MJ Werthman White’s poems have appeared in The English Journal, The Main Street Rag, and on the website of The Poetry Project: Poetry and Art from Ireland. Some have been anthologized in From the Tower. In 2006 she was awarded the Paul Laurence Dunbar Poetry Prize, and, in 2012, the Antioch Writers’ Workshop’s Judson Jerome Poetry Prize. A retired teacher, she lives in Xenia, Ohio with her husband and the good dog, Nikki. When not writing poetry, she paints watercolors. Her favorite subjects are dogs, especially mutts. This is her first book of poetry.
As Mary Jo White’s long-awaited book of poems, How the Universe Says Yes to Me, shows, she is only capable of writing good poems. Her best work is comparable to such brilliant poets as Amy Clampitt and Mona Van Duyn, combining consummate craft with deep insights gleaned from a long life well-lived. Her poems are rich in lush and suggestive language as well as sophisticated, making reading her work richly rewarding. ~Gary Pacernick, author of The Jewish Poems
Mary Jo Werthman White invites you into her universe, her house, where the wiring is faulty, but the lights are still on. Despite the wet dog scratching at the door, she fills her house with irony and mischief. Inside, you will meet elephants, hawks, and a bat that looks like a feral angel. But first, “Come in, come out of the cold.” You’ll love the dog, and these poems, which are cheerful, wise, and resolute. ~Cathryn Essinger, author of My Dog Does Not Read Plato
While reading MJ Werthman White’s How the Universe Says Yes to Me, I found myself wanting to open up my front door and shout out all the great lines to that universe, or, at least, to my neighbors. These tight, sharp, and often hilarious poems find a fresh approach to subjects that in the hands of less talented writers lend themselves to cliché. Wherever she turns her sharp eye, she creates illumination and wonder. ~Jim Daniels, author of Rowing Inland
Ten o’clock, already eighty degrees, and there are four
quarts of overripe strawberries from the farmers’
market, destined for jam, leaking
juice onto the seat beside me;
I take a shortcut, turning right onto Hawkins Road,
where today cows are out in the pasture
with their calves. Berries be damned,
I stop the car and walk over to the fence.
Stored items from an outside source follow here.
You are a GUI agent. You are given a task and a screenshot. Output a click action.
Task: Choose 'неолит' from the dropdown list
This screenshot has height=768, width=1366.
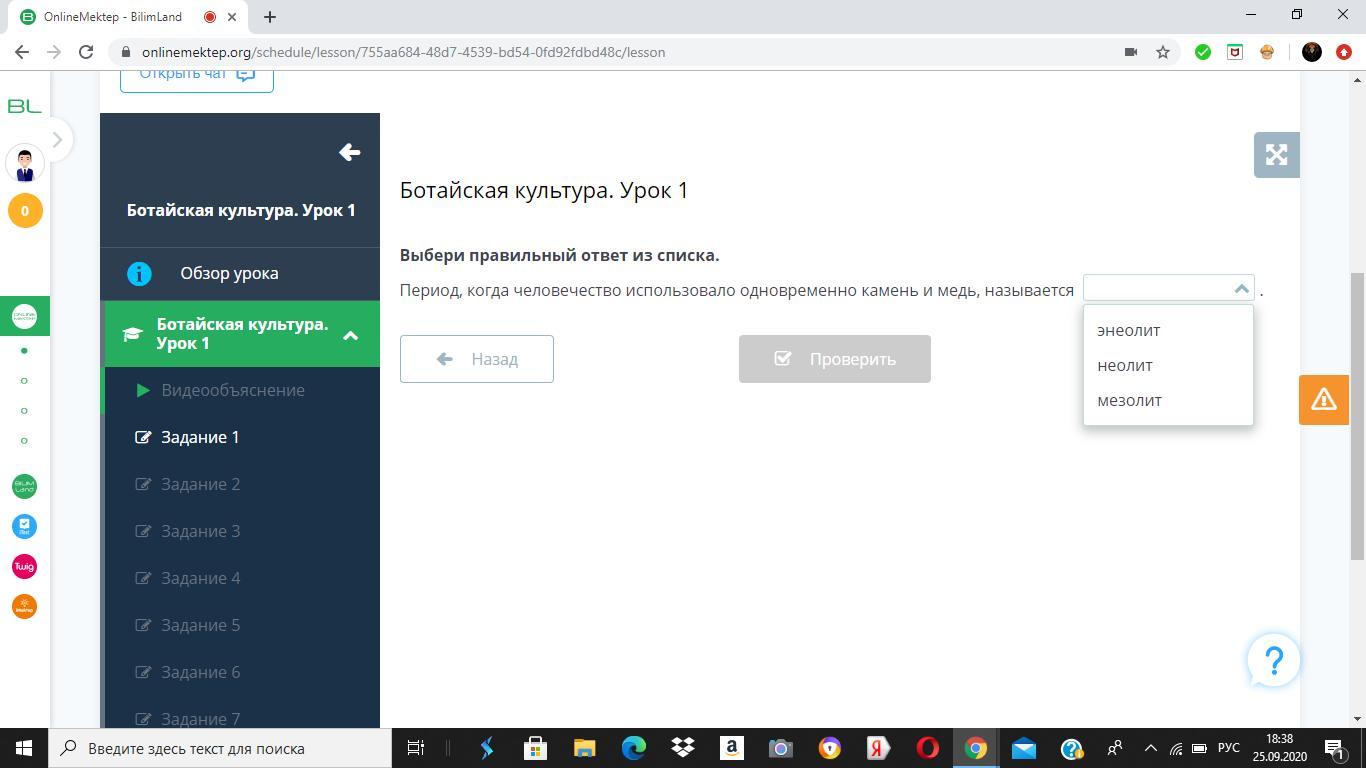pos(1125,365)
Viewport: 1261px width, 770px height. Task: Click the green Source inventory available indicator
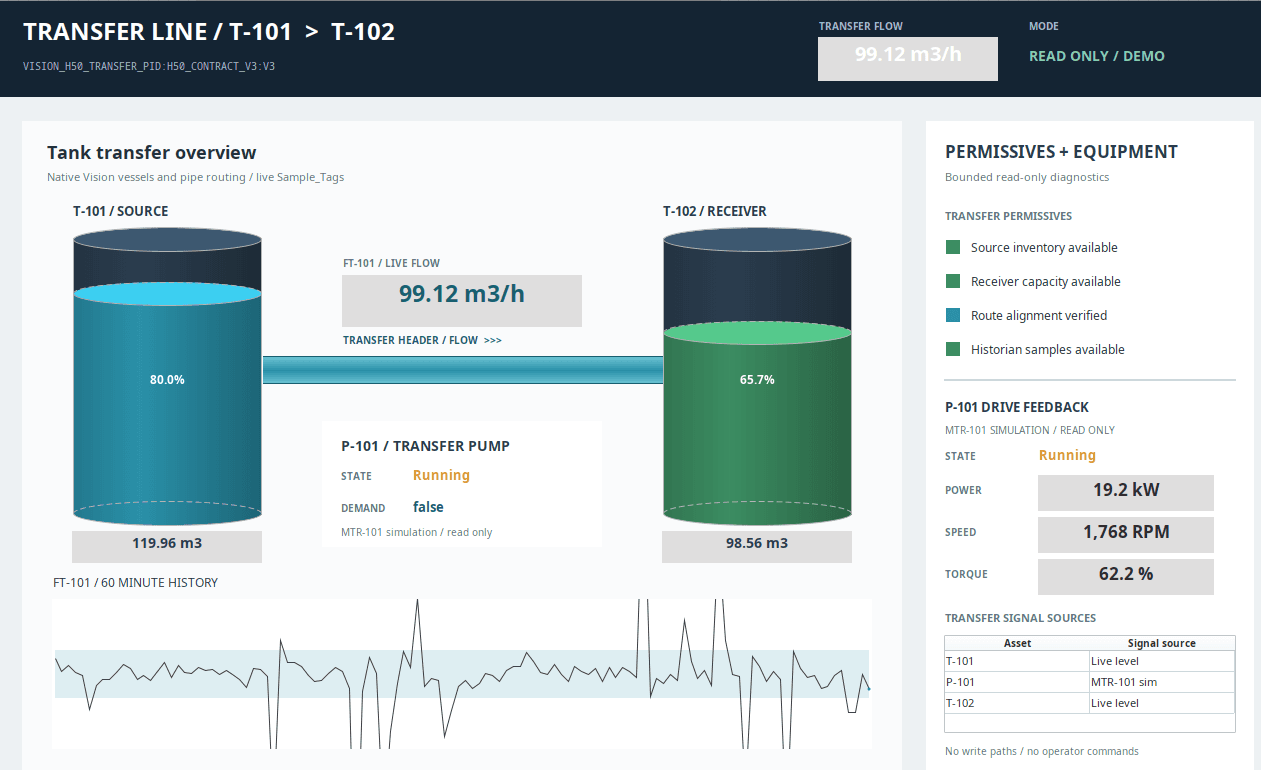pyautogui.click(x=953, y=247)
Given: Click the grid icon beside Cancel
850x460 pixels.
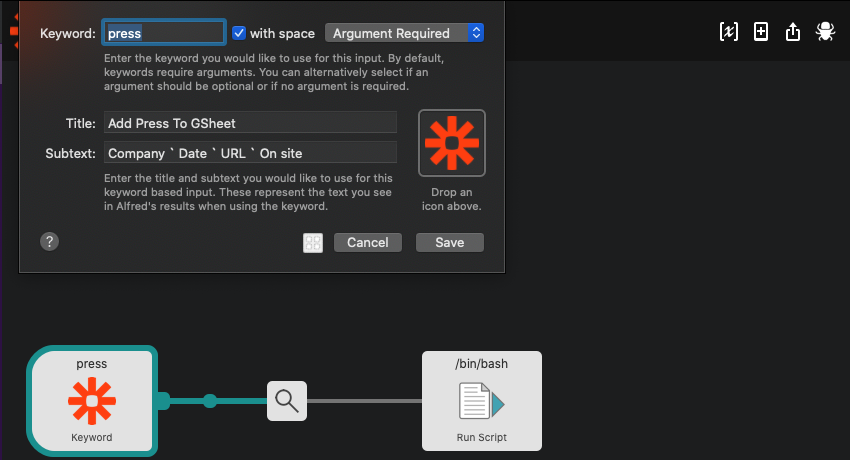Looking at the screenshot, I should coord(313,243).
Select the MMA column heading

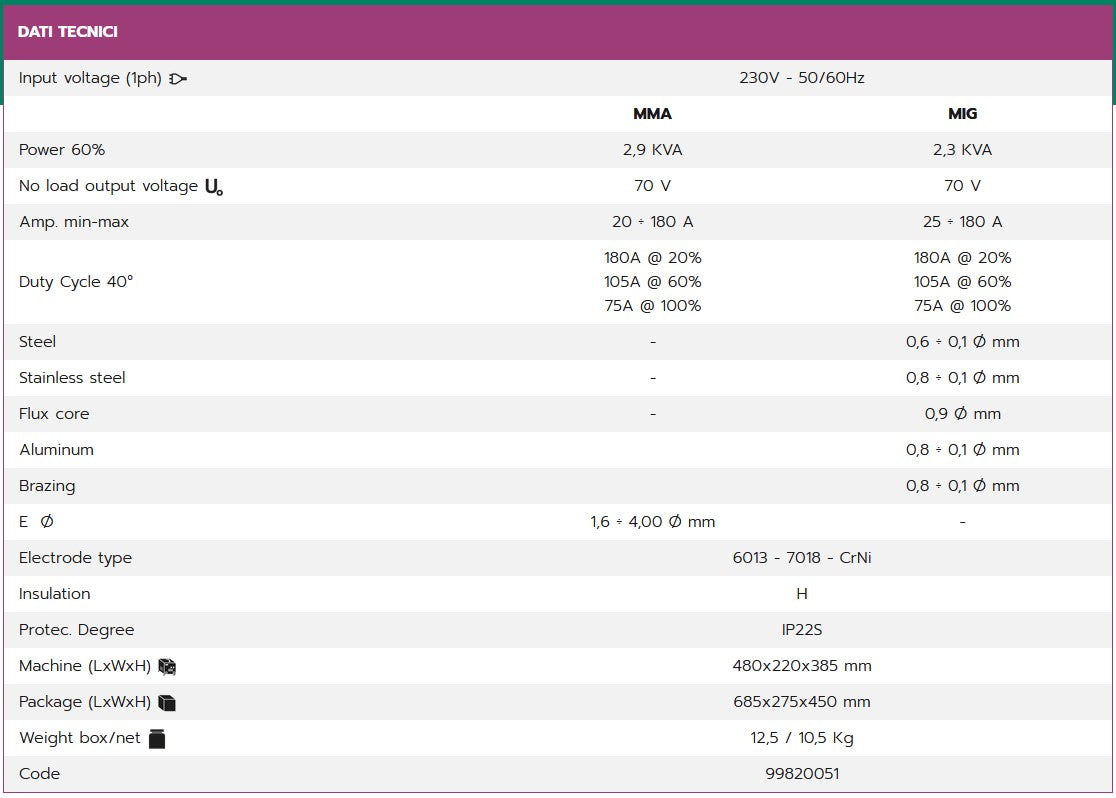652,114
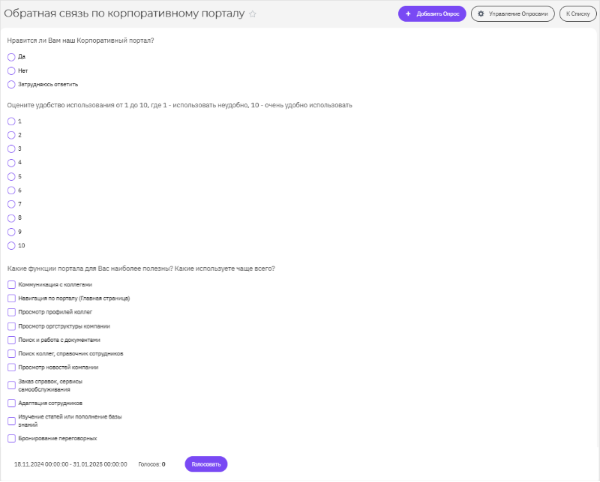Choose Затрудняюсь ответить radio option
This screenshot has width=600, height=482.
11,85
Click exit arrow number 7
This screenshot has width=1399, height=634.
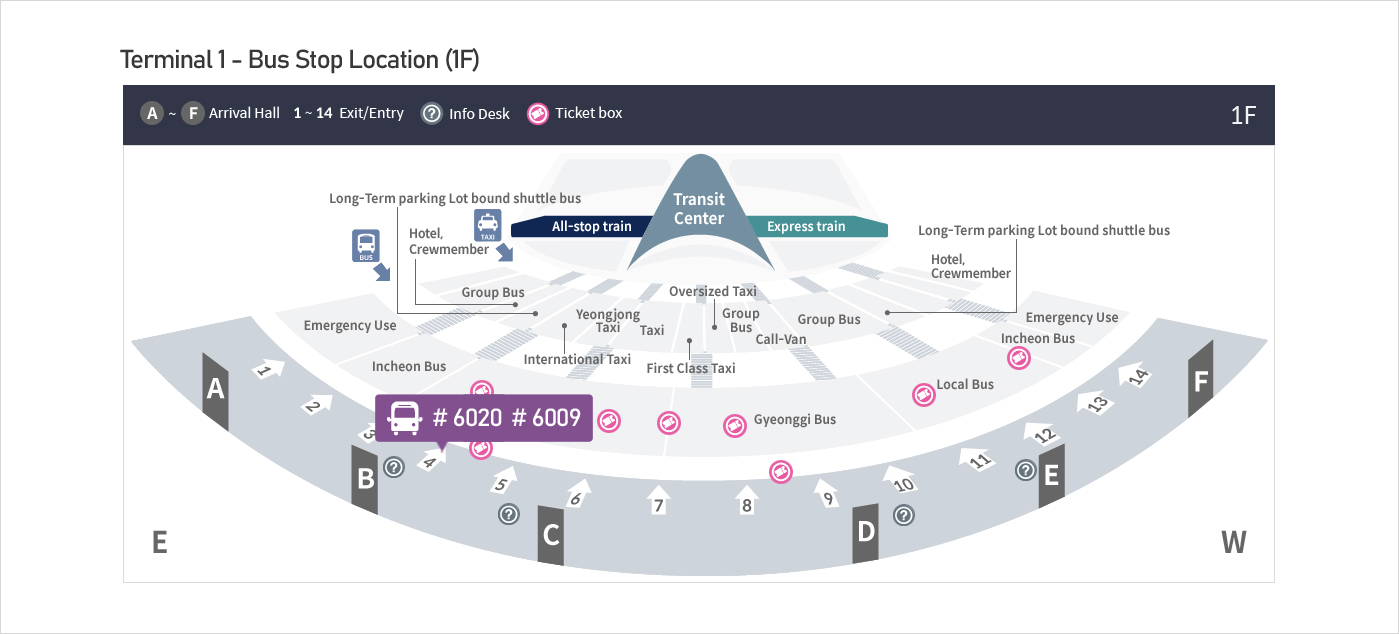658,500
The mothers, up to their matronly hips in cool muddy water,
are congregated in the wallow. Their babies born in March,
toddlers now, are scattered throughout the tall grass,
napping in the warm sun on the hillside:
they are white and brown spotted wildflowers
dropped from heaven. I want to declare Ohio a Hindu state,
let these little ones grow up wandering the streets and byways,
revered, free, brass bells tink-tinking as they placidly snarl traffic
and children run out to place woven crowns of phlox
and purple salvia, Queen Anne’s lace and variegated ivy
on their sacred shaggy heads, twining the garlands carefully
with their small hands round and round the dangerous horns
as the blessed ones moo.
Do angels argue
all wanting the assignments
they know invariably cause no end
of trouble, the interesting ones
who’ll curse thrillingly,
ignore the rules
and commit mortal sins with impunity,
drink too much and start fights
on the pitted blacktop of rain-washed parking lots
under the glare of sodium lights?
Do they then catch themselves
saying oh, shit!
and swiping smokes
from a stray pack, lighting up
as they sit, feathers askew,
on the running board
of a rusty Winnebago with two Dobermans,
watching their bad boy
toss back a couple cold ones
with his miscreant buddies?
Do they grow to love
the potatopotato snarl of a Harley
and suffer sympathetic hangovers
the morning after
standing in front of the bathroom mirror
and drinking glass after glass of cold water,
studying the dark circles under their angelic eyes,
the dried blood crusting the scrape on a cheek
where it met the pavement the night before?
I can’t hear you.
You want what? Oh, please.
Now? Okay, maybe next week?
Is never soon enough for you?
Did you not hear me?
Give it up.
Believe me, you’ll be glad you did.
It’s not what you think.
Oh, all right, just this once.
But you won’t like it.
I had a great time.
I’ll call you.
I’m happy to see you.
I’m happy for you.
You’ve made me so happy.
You look great.
No, it doesn’t make you look fat.
My family really likes you.
I don’t mind.
I’m happy to do it.
I’m sorry I forgot your birthday,
No, I didn’t eat it,
break it, do it.
It wasn’t me.
I didn’t lose it.
You must have misplaced it.
I can’t. I won’t.
I didn’t get your message.
I was at my sister’s.
Yes, all night.
No, I’m not bored.
Yes, I love you.
No, I never loved you.
I hate you.
I don’t care.
It’s not you; it’s me.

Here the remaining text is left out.